**Required action**: Leave out the images and output the records word for word.

**Source data**:
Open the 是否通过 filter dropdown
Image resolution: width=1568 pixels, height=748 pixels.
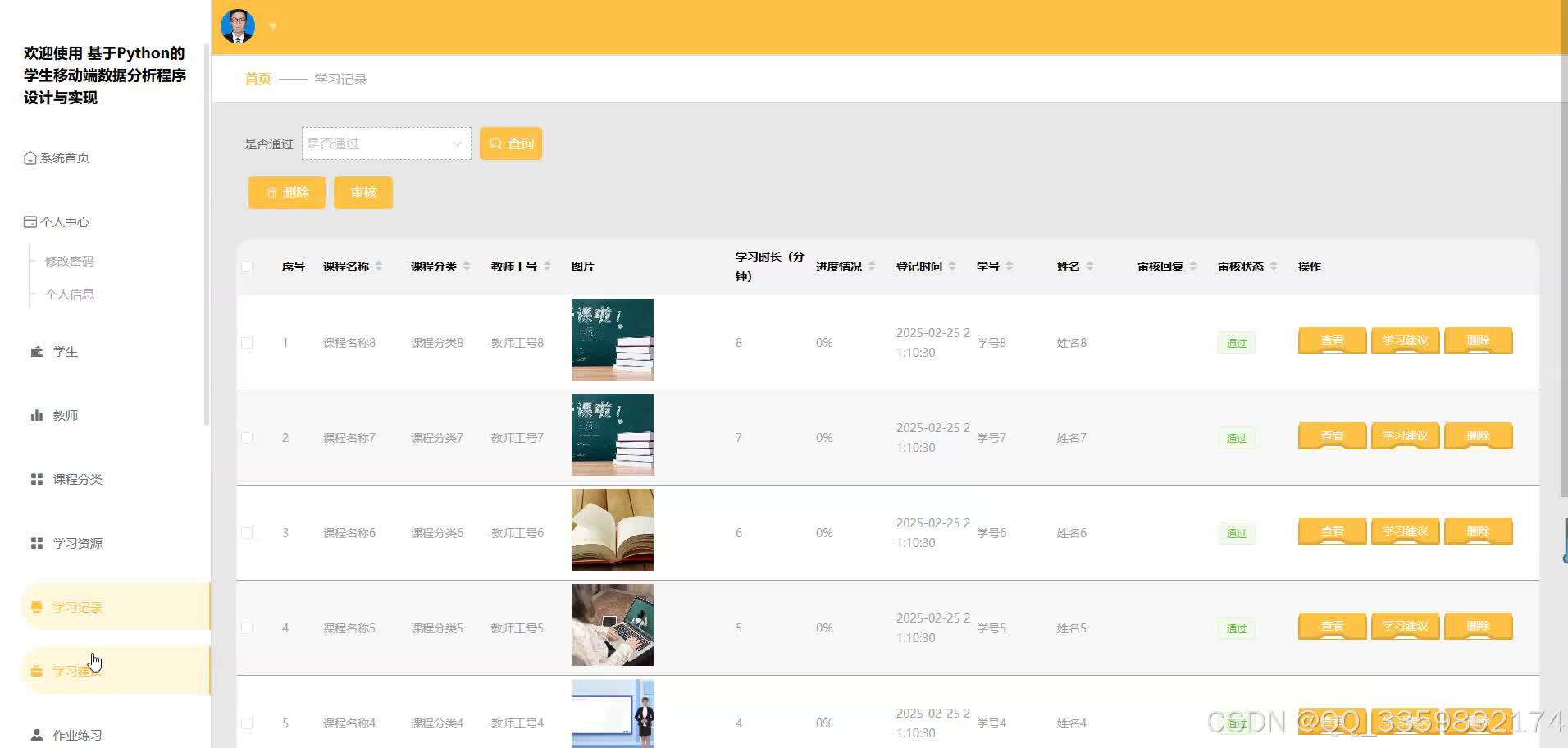(385, 143)
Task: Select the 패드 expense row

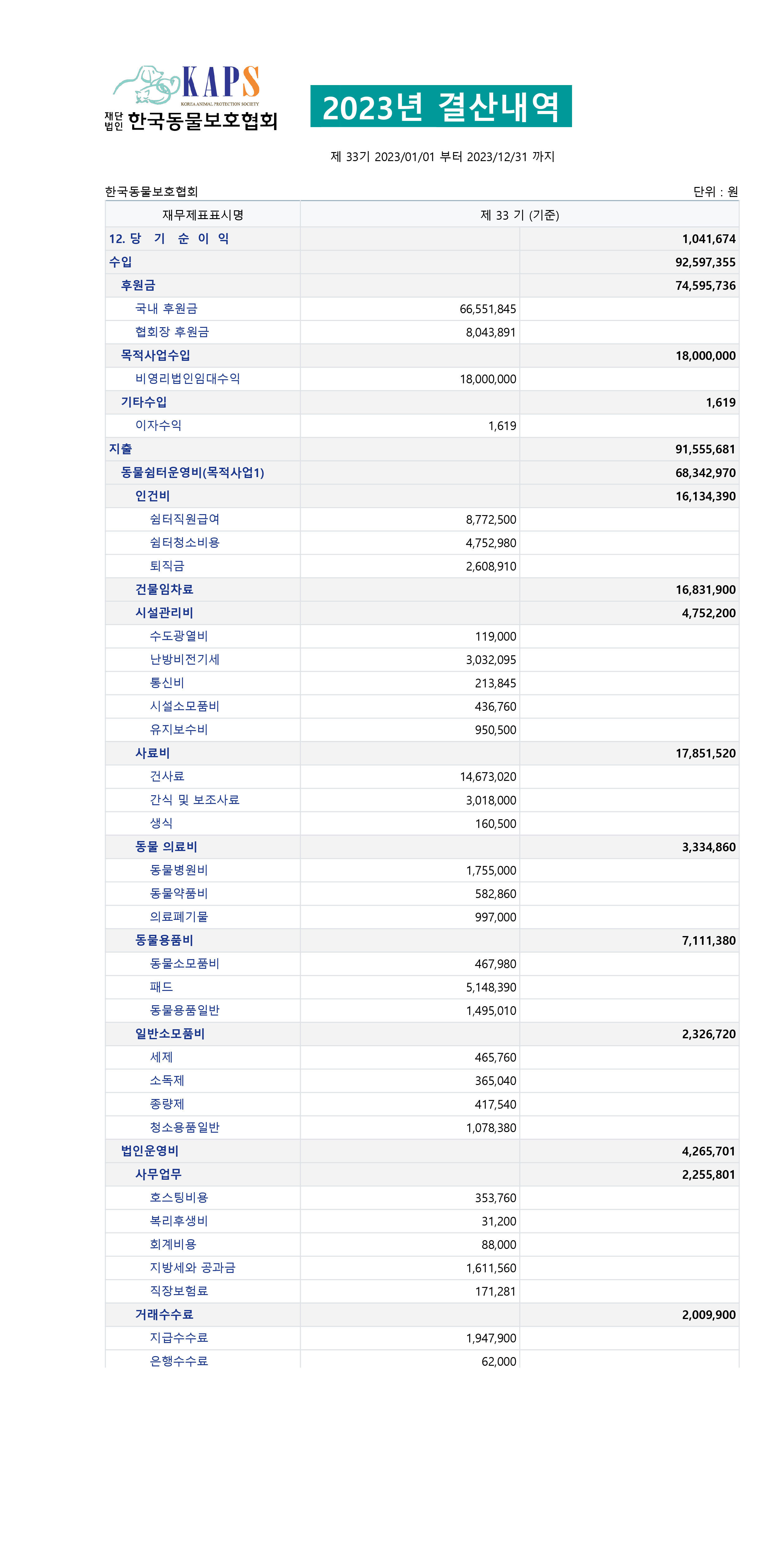Action: (x=161, y=987)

**Response to the task**:
Open the 是否通过 filter dropdown
Image resolution: width=1568 pixels, height=748 pixels.
(385, 143)
Task: Select the 패드 expense row

Action: (x=161, y=987)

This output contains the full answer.